В комнате сделалось совсем темно; слуга внес зажженную лампу и, поставив на стол, вышел. При свете ее пани Эмилия заметила возле двери в детскую маленькую, съежившуюся на козетке фигурку в белом.

– Литка, ты?

– Я, мамочка.

В голосе ее пани Эмилии почудилось что-то необычное, она встала и быстро подошла к девочке.

– Почему ты здесь? Что с тобой?

– Мне грустно и плохо.

Присев на козетку, мать притянула девочку к себе и заметила слезы у нее на глазах.
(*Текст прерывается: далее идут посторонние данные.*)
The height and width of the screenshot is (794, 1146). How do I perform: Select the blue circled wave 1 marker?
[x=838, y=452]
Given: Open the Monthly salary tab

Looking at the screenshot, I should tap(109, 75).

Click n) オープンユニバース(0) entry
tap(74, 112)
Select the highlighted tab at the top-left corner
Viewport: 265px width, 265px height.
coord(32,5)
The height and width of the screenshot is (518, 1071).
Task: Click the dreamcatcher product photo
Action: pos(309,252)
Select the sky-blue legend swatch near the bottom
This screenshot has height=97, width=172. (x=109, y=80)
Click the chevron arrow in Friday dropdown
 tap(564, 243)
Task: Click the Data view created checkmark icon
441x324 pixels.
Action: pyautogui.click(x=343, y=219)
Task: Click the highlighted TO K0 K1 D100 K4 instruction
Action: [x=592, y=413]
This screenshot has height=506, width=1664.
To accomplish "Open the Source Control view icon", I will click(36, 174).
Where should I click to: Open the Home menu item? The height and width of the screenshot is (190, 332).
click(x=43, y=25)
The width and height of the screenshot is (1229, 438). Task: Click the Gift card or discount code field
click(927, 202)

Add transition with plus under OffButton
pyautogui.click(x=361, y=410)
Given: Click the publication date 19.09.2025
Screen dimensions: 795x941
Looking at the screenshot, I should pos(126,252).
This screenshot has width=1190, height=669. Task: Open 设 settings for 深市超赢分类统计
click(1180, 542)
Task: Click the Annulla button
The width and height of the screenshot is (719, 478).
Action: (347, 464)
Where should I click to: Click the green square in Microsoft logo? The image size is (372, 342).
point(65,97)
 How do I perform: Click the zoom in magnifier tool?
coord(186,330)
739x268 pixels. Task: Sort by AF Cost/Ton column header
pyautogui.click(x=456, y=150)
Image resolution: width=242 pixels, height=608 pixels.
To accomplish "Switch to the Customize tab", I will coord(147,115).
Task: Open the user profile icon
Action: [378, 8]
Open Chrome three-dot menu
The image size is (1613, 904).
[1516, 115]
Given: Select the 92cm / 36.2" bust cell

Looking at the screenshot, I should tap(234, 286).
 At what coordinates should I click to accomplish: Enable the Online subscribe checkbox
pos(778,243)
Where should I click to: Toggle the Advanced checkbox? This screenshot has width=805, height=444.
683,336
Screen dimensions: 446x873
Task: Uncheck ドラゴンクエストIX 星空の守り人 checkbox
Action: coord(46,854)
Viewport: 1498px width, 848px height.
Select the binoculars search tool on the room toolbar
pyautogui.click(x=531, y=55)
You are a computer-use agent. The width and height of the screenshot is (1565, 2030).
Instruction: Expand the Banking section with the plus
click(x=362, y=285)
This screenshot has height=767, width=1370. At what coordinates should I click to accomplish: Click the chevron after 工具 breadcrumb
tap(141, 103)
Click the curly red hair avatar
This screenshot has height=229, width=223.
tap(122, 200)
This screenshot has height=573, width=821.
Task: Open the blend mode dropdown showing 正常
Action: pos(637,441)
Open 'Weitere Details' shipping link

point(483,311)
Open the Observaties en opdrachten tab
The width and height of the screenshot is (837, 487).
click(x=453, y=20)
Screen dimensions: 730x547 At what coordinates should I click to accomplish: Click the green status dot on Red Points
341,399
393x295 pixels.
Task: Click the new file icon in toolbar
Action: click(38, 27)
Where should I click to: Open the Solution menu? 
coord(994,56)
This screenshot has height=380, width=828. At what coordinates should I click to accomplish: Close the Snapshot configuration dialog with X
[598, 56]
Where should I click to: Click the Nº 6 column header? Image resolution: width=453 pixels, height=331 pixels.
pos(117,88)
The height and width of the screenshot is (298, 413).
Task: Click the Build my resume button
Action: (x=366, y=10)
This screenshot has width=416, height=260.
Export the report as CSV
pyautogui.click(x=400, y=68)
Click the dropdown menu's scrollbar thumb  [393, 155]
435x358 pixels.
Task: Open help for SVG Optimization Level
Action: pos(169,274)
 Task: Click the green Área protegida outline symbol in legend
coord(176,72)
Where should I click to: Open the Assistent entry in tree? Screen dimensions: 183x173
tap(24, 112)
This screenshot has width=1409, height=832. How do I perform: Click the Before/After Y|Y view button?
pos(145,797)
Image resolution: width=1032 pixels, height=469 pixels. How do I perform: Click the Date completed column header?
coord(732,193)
– Литуся, ты плачешь? Что с тобой?

– Мне грустно, очень грустно!

И, уткнувшись головой в материнское плечо, она заплакала. Ей было отчего грустить: она узнала, что «пан Стах» сейчас еще несчастней, чем в Райхенгалле, и что Марыню он любит в сто раз больше, чем ее.

В тот же вечер перед сном, уже в ночной рубашке, Литка, привстав на цыпочки, прошептала матери на ухо:

– Мамочка, у меня большой грех на совести…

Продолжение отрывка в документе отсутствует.